‘Bewegen is goed, meer bewegen is beter’ en ‘Voorkom veel stilzitten’. Dat zijn belangrijke nieuwe toevoegingen aan de nieuwe beweegrichtlijnen van de Gezondheidsraad. Kinderen moeten iets meer bewegen dan volwassenen. Zij moeten dagelijks een uur matig intensief bewegen en drie keer per week spier- en botversterkende activiteiten uitvoeren.

Gezondheidswinst
De combinatie van die activiteiten zou het meest effectief zijn om het risico op chronische ziektes als diabetes, hart- en vaatziekten, depressieve symptomen en borst- en darmkanker te verkleinen, meldt de Gezondheidsraad. Bij ouderen helpen de oefeningen - aangevuld met balansoefeningen - bovendien de spierkracht te verbeteren, loopsnelheid in stand te houden en het risico op botbreuken te verminderen.

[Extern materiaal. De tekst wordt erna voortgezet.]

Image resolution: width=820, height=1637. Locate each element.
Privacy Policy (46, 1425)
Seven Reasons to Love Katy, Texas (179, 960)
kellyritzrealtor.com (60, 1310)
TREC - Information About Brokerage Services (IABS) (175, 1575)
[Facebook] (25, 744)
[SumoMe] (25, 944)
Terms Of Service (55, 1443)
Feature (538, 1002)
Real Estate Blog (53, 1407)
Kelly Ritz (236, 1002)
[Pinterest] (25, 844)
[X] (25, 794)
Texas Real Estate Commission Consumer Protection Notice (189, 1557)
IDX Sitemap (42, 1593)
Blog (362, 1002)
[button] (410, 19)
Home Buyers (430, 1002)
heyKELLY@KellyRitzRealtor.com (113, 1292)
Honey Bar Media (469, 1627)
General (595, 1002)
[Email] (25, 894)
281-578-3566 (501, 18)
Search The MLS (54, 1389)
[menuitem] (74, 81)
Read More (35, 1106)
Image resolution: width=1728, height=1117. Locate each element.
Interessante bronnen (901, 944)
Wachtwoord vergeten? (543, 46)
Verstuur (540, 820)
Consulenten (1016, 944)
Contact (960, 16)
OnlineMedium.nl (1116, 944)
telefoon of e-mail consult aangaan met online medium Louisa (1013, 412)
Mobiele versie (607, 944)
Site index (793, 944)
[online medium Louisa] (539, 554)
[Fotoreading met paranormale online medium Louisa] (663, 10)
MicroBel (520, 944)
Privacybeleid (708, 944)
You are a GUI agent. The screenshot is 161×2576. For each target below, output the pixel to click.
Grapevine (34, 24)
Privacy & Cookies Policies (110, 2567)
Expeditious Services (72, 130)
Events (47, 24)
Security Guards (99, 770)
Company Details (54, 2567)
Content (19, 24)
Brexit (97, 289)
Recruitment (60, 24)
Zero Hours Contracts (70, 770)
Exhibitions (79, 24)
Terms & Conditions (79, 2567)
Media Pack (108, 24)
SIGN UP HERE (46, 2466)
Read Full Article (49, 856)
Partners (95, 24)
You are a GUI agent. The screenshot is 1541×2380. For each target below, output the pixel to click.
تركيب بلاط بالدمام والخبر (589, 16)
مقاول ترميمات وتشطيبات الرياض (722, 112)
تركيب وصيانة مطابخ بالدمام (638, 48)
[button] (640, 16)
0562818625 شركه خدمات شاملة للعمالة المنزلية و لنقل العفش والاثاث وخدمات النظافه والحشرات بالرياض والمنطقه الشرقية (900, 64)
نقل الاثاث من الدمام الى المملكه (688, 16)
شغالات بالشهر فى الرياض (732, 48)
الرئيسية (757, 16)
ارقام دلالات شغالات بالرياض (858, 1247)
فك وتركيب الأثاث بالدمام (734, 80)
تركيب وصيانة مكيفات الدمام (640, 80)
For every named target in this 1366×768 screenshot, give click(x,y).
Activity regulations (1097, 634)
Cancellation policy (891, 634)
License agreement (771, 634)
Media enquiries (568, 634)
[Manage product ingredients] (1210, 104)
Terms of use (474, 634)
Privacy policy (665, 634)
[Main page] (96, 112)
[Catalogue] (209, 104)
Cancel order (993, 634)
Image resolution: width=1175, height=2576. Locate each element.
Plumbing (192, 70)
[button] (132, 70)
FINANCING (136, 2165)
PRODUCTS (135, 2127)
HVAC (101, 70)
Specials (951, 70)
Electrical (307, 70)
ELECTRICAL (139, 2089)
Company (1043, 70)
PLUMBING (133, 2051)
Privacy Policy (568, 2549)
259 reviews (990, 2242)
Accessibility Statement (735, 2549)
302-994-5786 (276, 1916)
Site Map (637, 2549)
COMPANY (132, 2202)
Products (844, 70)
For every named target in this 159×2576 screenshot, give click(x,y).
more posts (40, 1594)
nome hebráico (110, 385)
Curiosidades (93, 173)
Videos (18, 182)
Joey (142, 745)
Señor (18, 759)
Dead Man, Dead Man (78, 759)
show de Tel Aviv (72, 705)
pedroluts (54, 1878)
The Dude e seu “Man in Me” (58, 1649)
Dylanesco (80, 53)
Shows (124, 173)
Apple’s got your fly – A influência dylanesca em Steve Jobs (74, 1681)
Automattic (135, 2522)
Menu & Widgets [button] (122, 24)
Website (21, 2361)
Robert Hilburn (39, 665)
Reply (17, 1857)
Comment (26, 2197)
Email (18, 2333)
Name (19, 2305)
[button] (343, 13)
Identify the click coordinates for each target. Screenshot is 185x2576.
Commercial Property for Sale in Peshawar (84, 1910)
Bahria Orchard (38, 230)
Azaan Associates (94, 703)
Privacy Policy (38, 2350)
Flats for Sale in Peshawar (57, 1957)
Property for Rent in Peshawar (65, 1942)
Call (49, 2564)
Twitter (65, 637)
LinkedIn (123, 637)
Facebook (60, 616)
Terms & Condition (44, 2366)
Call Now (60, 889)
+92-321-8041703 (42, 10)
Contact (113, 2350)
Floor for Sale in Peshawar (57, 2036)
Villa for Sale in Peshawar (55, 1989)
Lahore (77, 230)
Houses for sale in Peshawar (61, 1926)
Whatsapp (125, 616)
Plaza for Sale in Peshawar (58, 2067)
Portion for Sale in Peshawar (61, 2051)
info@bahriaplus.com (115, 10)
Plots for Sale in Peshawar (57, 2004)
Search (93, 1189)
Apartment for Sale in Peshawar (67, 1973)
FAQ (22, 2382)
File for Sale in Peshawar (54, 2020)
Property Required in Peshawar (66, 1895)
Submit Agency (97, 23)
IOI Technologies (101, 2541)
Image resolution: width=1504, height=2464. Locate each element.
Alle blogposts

Het RIVM schat dat zo’n 44% van de volwassenen aan de richtlijn voldoet. Van de kinderen tussen 4 en 11 jaar haalt 55% de richtlijn. Tieners zijn het minst actief; 28% van de 12-17 jarigen krijgt voldoende lichaamsbeweging
De meeste winst is te behalen in de verandering van inactiviteit naar activiteit. Mensen die nauwelijks bewegen en dat opbouwen naar matig actief zijn, behalen het grootste voordeel op de gezondheid.

Hoe?
Matig intensieve activiteiten zijn activiteiten waarbij de ademhaling versnelt en de hartslag wat omhoog gaat. Activiteiten die wat moeite kosten om uit te voeren, maar waarbij praten gewoon mogelijk blijft. De Gezondheidsraad beschrijft dat de kans op succes het grootst is als mensen zulke activiteiten in hun dagelijks leven inpassen.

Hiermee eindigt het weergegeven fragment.